- Problema 1
Trascrivi dal testo sul narcisismo il tratto che va da "Al posto del" fino a "una dimensione relazionale.".
- Problema 2
Secondo quanto riporta il testo sul narcisismo, che cosa sostiene Alexander Lowen riguardo al neonato?
- Problema 3
Prosegui il testo sul narcisismo a partire dalla sua ultima frase.

- Testo fornito
Quando si parla di narcisismo ci si deve confrontare con una grande assenza: quella di un’identità unitaria che il narcisista compensa con un’immagine atta a colmare un vuoto e a rispondere ad un’insicurezza, un’insicurezza che egli non ammetterà mai, a meno che non faccia un lungo e travagliato lavoro sulla consapevolezza di sé. È proprio il sé che il narcisista deve andare a riscoprire.

Alexander Lowen sostiene che “il neonato nasce con un sé che è un fenomeno biologico  e non psicologico”. Il sé, dunque, è l’essenzadella persona, il nucleo di un individuo. È quello che realmente egli è in potenza, la dimora delle emozioni e dei sentimenti.

Da bambini, man mano che si cresce, ci si autorappresenta: ci creiamo un’immagine di ciò che siamo, l’immagine della nostra identità. In altri termini ci creiamo un’immagine di noi stessi. Quanto più l’immagine che ci creiamo si distanzia dal sé reale, tanto più si crea un’incongruenza.

Il bambino, futuro narcisista, si allontana dal nucleo per difesa, va a creare un’immagine che viene riconosciuta e accettata dal suo ambiente, rinnegando il suo nucleo. Egli crea un divario tra ciò che è e come si rappresenta, smarrendo il contatto con la sua parte più essenziale, quindi con le sue emozioni, sensazioni e sentimenti.

Al posto del suo nucleo, del suo vero sé, il bambino si crea uno stato di difesa che nega la percezione autentica di sé, nega tutti gli stati di dipendenza, di vulnerabilità e di bisogno.

Il narcisista si identifica con la sua immagine e perde il contatto con la dimensione del sé reale. La sua immagine è fortemente autoreferenziale, di grandiosità, è ipertrofica; egli prende le distanze da ogni percezione di limite e di vulnerabilità, si nega di aver bisogno dell’altro, si nega il bisogno del calore e dell’affetto dell’altro, nega la necessità di vivere in una dimensione relazionale.

Il narcisista, quindi, attua un taglio sia con la percezione del suo mondo interiore che con il mondo esterno, ovvero crea una dissociazione con il dentro e con il fuori, vivendo spesso all’interno di una bolla fatta solo della sua immagine e delle sue convinzioni, che lo fanno sentire al sicuro.

- I dati

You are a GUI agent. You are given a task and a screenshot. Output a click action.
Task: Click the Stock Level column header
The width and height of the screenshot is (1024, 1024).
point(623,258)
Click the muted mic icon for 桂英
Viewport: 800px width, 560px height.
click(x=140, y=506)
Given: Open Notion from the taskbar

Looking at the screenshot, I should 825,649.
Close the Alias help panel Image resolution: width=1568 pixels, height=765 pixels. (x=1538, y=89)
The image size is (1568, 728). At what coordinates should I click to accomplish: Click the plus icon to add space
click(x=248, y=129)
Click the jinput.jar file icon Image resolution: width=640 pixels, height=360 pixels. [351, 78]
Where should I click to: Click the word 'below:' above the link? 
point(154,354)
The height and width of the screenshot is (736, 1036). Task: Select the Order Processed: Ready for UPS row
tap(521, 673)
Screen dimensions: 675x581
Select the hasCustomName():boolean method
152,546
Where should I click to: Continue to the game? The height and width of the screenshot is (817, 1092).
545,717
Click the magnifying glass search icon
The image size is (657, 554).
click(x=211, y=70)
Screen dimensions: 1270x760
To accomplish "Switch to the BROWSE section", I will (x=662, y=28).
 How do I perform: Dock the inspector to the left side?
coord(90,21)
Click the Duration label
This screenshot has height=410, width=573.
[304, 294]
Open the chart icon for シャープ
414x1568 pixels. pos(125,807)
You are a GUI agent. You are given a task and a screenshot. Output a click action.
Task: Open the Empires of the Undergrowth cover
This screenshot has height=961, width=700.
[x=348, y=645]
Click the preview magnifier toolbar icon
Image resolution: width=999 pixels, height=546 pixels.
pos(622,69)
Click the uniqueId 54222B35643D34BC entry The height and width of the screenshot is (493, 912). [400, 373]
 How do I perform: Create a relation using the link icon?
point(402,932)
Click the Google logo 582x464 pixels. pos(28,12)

- La tua risposta 1
Al posto del suo nucleo, del suo vero sé, il bambino si crea uno stato di difesa che nega la percezione autentica di sé, nega tutti gli stati di dipendenza, di vulnerabilità e di bisogno.

Il narcisista si identifica con la sua immagine e perde il contatto con la dimensione del sé reale. La sua immagine è fortemente autoreferenziale, di grandiosità, è ipertrofica; egli prende le distanze da ogni percezione di limite e di vulnerabilità, si nega di aver bisogno dell’altro, si nega il bisogno del calore e dell’affetto dell’altro, nega la necessità di vivere in una dimensione relazionale.

- La tua risposta 2
Che il neonato nasce con un sé che è un fenomeno biologico e non psicologico.

- La tua risposta 3
Affettivamente si dimostra distaccato, indifferente e irraggiungibile, confermando a se stesso di non aver bisogno di nessuno.

Nel lavoro, il narcisista ha ottime capacità organizzative e un buon livello di problem solving; di solito è un leader. Vive il lavoro come un’importante affermazione di sé e della sua grandiosità, del suo potere e della sua superiorità.

Quali sono le origini del suo modo di essere?

Il narcisista è stato un bambino che ha avuto un tipo di attaccamento insicuro evitante; è stato John Bowlby, psicologo e psicoanalista britannico, ad elaborare la teoria dell’attaccamento, interessandosi in particolare agli aspetti che caratterizzano il legame tra la madre e il bambino e a quelli legati alla realizzazione dei legami affettivi all’interno della famiglia.

L’attaccamento insicuro evitante è caratterizzato dal fatto che il bambino focalizza la sua attenzione sul gioco e sull’ambiente, soprattutto su cose inanimate; egli investe le sue energie fuori dalla relazione con i genitori e, in alcuni casi, in particolare con la madre.

Il bambino non cerca la madre, non mostra il desiderio di una vicinanza con lei, non piange, né reclama la sua presenza, piuttosto evita il contatto con la madre, per tenere sotto controllo il suo bisogno di accudimento, che secondo le sue aspettative non potrà essere soddisfatto adeguatamente.

È come se dicesse: “Io non ti cerco, perché tanto lo so che non potrai o non saprai soddisfare il mio bisogno di accudimento. Ti evito per non sentire il dolore dovuto al vuoto”.

Il rivolgere l’attenzione all’esterno della relazione affettiva da parte del bambino è un meccanismo di difesa, per cui il piccolo preferisce portare l’attenzione sugli oggetti inanimati piuttosto che sugli esseri umani. Ed è proprio perché hanno imparato precocemente ad organizzare il proprio spazio e il proprio tempo che da adulti questi bambini svilupperanno un’ottima capacità organizzativa e una buona intelligenza pratica.

A caratterizzare questa modalità relazionale, dall’altra parte, ci sono due figure genitoriali affettivamente assenti. Ed ecco la grande assenza che fa sentire la sua incidenza: due genitori che si  sono presi poca cura del bambino nei suoi bisogni. Anzi, bisogni che sono stati rimpiazzati dall’immagine ideale del figlio, che il genitore ha proiettato sul bambino stesso. 

Quella del genitore, in questo caso, è una figura di attaccamento non presente, non disponibile, ma anche non disponibile a vedere il bambino per ciò che è, ad ascoltare i suoi bisogni, ad accoglierlo nella sua vulnerabilità.

Il figlio è stato disconfermato nell’espressione della fragilità e della vulnerabilità legittima in ogni persona, ancor di più in un bambino. Non è stato riconosciuto nelle sue attitudini più naturali e spontanee.

I bisogni del bambino non solo non sono stati riconosciuti e sostituiti con un’immagine, ma spesso la sua vulnerabilità, la sua fragilità, sia quella caratteristica dell’infanzia che quella individuale, sono state ridicolizzate.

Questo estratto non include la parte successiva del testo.